Identification of autoregressive and moving average orders (p and q):
- We used both the Autocorrelation Function (ACF) and Partial Autocorrelation Function (PACF) to suggest candidate AR and MA terms.
- For some countries the differences among the information criteria (AIC and SC) of the candidate ARIMA models are very small, indicating a similar level of in-sample fit. In such cases, the selection of the optimal model was not based exclusively on the minimization of AIC/SC, but rather placed greater emphasis on forecasting performance, as evaluated by error measures such as RMSE and MAPE. Given that one of the main objectives of the study is to generate short-term export forecasts, forecast accuracy was considered more relevant than marginal differences in information criteria. The selected models satisfy standard diagnostic requirements (stationarity, absence of residual autocorrelation), and their AIC/SC values are very close to the minimum, suggesting that there is no meaningful trade-off between parsimony and predictive ability. Therefore, model selection was guided by a balanced consideration of information criteria and out-of-sample predictive performance, with particular emphasis on the forecasting objective of the analysis.

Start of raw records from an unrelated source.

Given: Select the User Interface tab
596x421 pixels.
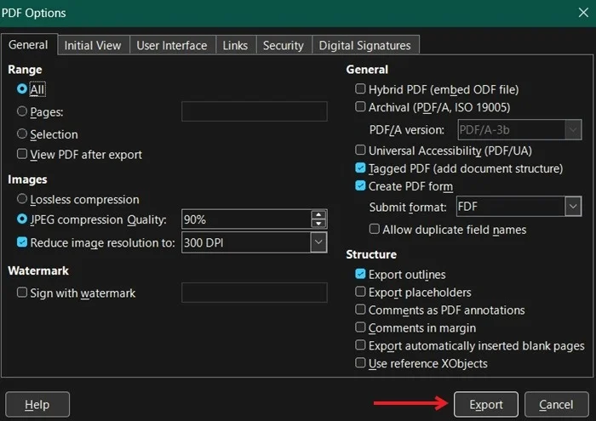Looking at the screenshot, I should click(171, 45).
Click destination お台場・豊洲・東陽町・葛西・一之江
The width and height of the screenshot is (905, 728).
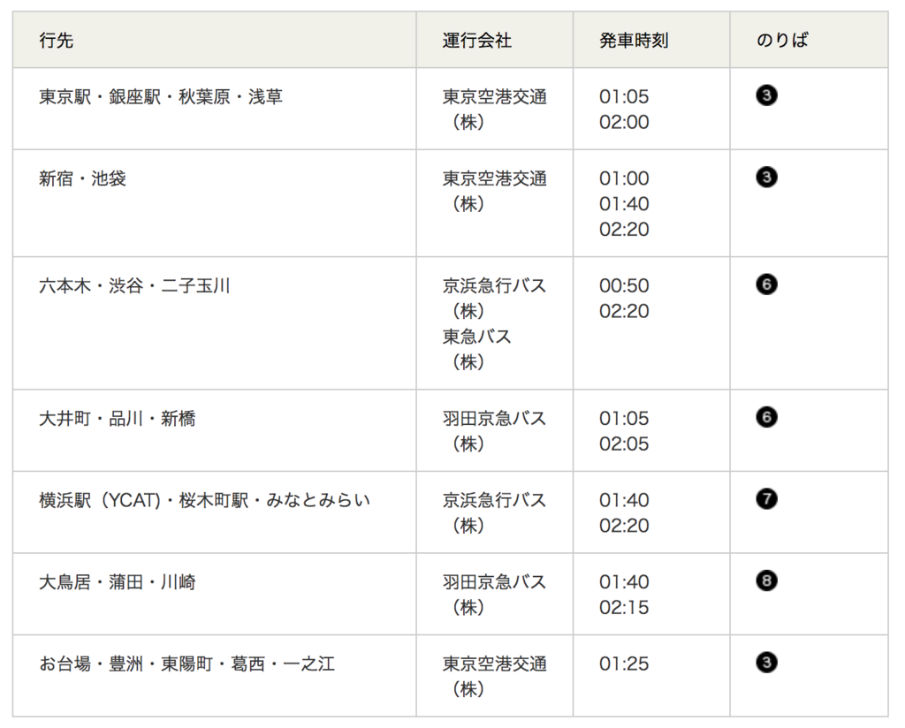[187, 664]
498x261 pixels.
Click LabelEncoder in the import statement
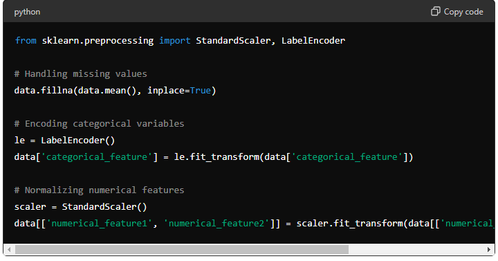click(313, 41)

We have inserted the previous text at the beginning of section 4.3, second paragraph (lines 869-880)
Model validation and residual diagnostics:
- Residuals of the selected ARIMA models were examined for autocorrelation using Durbin-Watson and Breusch-Godfrey tests, confirming that serial correlation was not present.
- ARCH tests were conducted to assess conditional heteroscedasticity, ensuring that volatility clustering did not bias the forecasts.
Forecast reliability for 2025–2027:
- The combination of model selection criteria, stationarity verification, and comprehensive residual diagnostics provides strong support for the reliability of the short-term forecasts.
- Although ARIMA models rely on historical patterns and cannot fully anticipate unprecedented structural shocks (e.g., geopolitical events, energy crises), they are well-suited for projecting baseline trends in export performance, and the diagnostics indicate that the model assumptions are satisfactorily met for all countries analyzed.
In summary, the selection of ARIMA(p,d,q) models was guided by standard best practices, with careful attention to statistical criteria, stationarity and residual properties, thereby providing confidence in the robustness and reliability of the 2025–2027 export forecasts.
- Given the Granger causality tests between FDI and exports, how do the authors justify the chosen lag structure and address the risk that Granger ‘causality’ reflects omitted variables (EU accession timing, global shocks) rather than a true causal mechanism?
We thank the reviewer for this important observation. The lag structure in the Granger causality tests was selected based on standard information criteria (AIC and SC) and robustness checks, ensuring that residual autocorrelation was minimized and that the chosen lags capture the short-term dynamic interactions between FDI and exports (Appendix A, Table A1-A14).
We acknowledge that Granger causality indicates predictive precedence rather than a strict causal mechanism, and that omitted variables such as EU accession timing or global shocks may influence the observed relationships. To address this, results are interpreted cautiously and in the context of country-specific economic structures and industrial composition. Even in the absence of strict causality, the tests provide valuable insights into the temporal linkage between FDI inflows and export dynamics, highlighting potential patterns of economic dependence and responsiveness that are relevant for policy analysis.
Round 2
Reviewer 1 Report
Comments and Suggestions for AuthorsThe revised manuscript has been revised according to the comments and the overall quality has been improved. It is recommended to publish it.